_What you should do_
The data below is to be repeated in full, exactly as given.

_Dataset records_

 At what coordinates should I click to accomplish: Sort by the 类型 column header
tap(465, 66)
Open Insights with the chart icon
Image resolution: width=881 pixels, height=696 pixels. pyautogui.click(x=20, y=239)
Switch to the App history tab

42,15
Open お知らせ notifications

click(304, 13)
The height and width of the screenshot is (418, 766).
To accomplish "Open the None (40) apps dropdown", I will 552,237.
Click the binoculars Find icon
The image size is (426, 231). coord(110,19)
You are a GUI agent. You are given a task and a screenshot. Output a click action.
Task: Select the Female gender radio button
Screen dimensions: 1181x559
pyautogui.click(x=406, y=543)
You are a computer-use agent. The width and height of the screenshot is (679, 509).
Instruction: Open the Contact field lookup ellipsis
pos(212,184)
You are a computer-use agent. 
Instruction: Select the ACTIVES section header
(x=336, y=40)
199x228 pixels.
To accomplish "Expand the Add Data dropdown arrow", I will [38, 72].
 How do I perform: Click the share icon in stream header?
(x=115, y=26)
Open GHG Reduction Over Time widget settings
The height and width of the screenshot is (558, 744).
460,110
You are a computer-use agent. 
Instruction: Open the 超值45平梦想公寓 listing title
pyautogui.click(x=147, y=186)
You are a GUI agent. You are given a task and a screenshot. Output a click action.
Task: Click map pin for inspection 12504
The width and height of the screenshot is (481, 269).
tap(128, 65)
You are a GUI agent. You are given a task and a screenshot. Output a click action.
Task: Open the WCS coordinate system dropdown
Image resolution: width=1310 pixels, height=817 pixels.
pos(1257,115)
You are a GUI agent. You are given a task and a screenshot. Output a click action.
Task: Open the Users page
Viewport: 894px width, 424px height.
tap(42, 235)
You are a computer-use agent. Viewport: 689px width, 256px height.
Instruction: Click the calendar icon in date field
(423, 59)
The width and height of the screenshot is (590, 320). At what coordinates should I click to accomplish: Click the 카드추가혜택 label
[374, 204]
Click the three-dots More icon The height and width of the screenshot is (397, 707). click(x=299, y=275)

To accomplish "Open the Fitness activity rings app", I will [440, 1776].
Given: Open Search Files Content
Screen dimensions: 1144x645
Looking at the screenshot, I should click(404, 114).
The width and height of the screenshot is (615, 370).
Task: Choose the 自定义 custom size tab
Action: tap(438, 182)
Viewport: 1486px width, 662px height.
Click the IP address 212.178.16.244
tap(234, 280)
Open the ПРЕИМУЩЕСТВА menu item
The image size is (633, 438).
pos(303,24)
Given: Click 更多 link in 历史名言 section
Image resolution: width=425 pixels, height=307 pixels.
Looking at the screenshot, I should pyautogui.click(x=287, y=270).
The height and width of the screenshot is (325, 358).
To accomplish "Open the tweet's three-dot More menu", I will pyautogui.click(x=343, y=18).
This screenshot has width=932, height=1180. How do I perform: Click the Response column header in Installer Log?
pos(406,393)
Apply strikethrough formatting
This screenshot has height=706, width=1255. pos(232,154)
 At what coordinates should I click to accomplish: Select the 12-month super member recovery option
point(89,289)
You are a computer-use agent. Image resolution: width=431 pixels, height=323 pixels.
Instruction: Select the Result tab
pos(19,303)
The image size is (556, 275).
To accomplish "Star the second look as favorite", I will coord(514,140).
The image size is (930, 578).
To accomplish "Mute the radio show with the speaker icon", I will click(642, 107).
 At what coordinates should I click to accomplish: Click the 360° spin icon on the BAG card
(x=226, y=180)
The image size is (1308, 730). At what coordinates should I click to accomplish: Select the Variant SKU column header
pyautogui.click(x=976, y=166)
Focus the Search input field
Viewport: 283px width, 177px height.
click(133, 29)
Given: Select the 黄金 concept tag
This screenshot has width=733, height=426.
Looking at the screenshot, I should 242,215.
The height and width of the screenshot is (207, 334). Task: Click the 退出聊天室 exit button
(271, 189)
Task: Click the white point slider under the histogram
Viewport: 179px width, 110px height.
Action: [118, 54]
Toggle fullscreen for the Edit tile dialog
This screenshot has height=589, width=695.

_Reply to the exercise_
 At what coordinates should I click to accomplish: Sort by the 类型 column header
tap(465, 66)
Open Insights with the chart icon
Image resolution: width=881 pixels, height=696 pixels. pyautogui.click(x=20, y=239)
Switch to the App history tab

42,15
Open お知らせ notifications

click(304, 13)
The height and width of the screenshot is (418, 766).
To accomplish "Open the None (40) apps dropdown", I will 552,237.
Click the binoculars Find icon
The image size is (426, 231). coord(110,19)
You are a GUI agent. You are given a task and a screenshot. Output a click action.
Task: Select the Female gender radio button
Screen dimensions: 1181x559
pyautogui.click(x=406, y=543)
You are a computer-use agent. The width and height of the screenshot is (679, 509).
Instruction: Open the Contact field lookup ellipsis
pos(212,184)
You are a computer-use agent. 
Instruction: Select the ACTIVES section header
(x=336, y=40)
199x228 pixels.
To accomplish "Expand the Add Data dropdown arrow", I will [38, 72].
 How do I perform: Click the share icon in stream header?
(x=115, y=26)
Open GHG Reduction Over Time widget settings
The height and width of the screenshot is (558, 744).
460,110
You are a computer-use agent. 
Instruction: Open the 超值45平梦想公寓 listing title
pyautogui.click(x=147, y=186)
You are a GUI agent. You are given a task and a screenshot. Output a click action.
Task: Click map pin for inspection 12504
The width and height of the screenshot is (481, 269).
tap(128, 65)
You are a GUI agent. You are given a task and a screenshot. Output a click action.
Task: Open the WCS coordinate system dropdown
Image resolution: width=1310 pixels, height=817 pixels.
pos(1257,115)
You are a GUI agent. You are given a task and a screenshot. Output a click action.
Task: Open the Users page
Viewport: 894px width, 424px height.
tap(42, 235)
You are a computer-use agent. Viewport: 689px width, 256px height.
Instruction: Click the calendar icon in date field
(423, 59)
The width and height of the screenshot is (590, 320). At what coordinates should I click to accomplish: Click the 카드추가혜택 label
[374, 204]
Click the three-dots More icon The height and width of the screenshot is (397, 707). click(x=299, y=275)

To accomplish "Open the Fitness activity rings app", I will [440, 1776].
Given: Open Search Files Content
Screen dimensions: 1144x645
Looking at the screenshot, I should click(404, 114).
The width and height of the screenshot is (615, 370).
Task: Choose the 自定义 custom size tab
Action: tap(438, 182)
Viewport: 1486px width, 662px height.
Click the IP address 212.178.16.244
tap(234, 280)
Open the ПРЕИМУЩЕСТВА menu item
The image size is (633, 438).
pos(303,24)
Given: Click 更多 link in 历史名言 section
Image resolution: width=425 pixels, height=307 pixels.
Looking at the screenshot, I should pyautogui.click(x=287, y=270).
The height and width of the screenshot is (325, 358).
To accomplish "Open the tweet's three-dot More menu", I will pyautogui.click(x=343, y=18).
This screenshot has width=932, height=1180. How do I perform: Click the Response column header in Installer Log?
pos(406,393)
Apply strikethrough formatting
This screenshot has height=706, width=1255. pos(232,154)
 At what coordinates should I click to accomplish: Select the 12-month super member recovery option
point(89,289)
You are a computer-use agent. Image resolution: width=431 pixels, height=323 pixels.
Instruction: Select the Result tab
pos(19,303)
The image size is (556, 275).
To accomplish "Star the second look as favorite", I will coord(514,140).
The image size is (930, 578).
To accomplish "Mute the radio show with the speaker icon", I will click(642, 107).
 At what coordinates should I click to accomplish: Click the 360° spin icon on the BAG card
(x=226, y=180)
The image size is (1308, 730). At what coordinates should I click to accomplish: Select the Variant SKU column header
pyautogui.click(x=976, y=166)
Focus the Search input field
Viewport: 283px width, 177px height.
click(133, 29)
Given: Select the 黄金 concept tag
This screenshot has width=733, height=426.
Looking at the screenshot, I should 242,215.
The height and width of the screenshot is (207, 334). Task: Click the 退出聊天室 exit button
(271, 189)
Task: Click the white point slider under the histogram
Viewport: 179px width, 110px height.
Action: [118, 54]
Toggle fullscreen for the Edit tile dialog
This screenshot has height=589, width=695.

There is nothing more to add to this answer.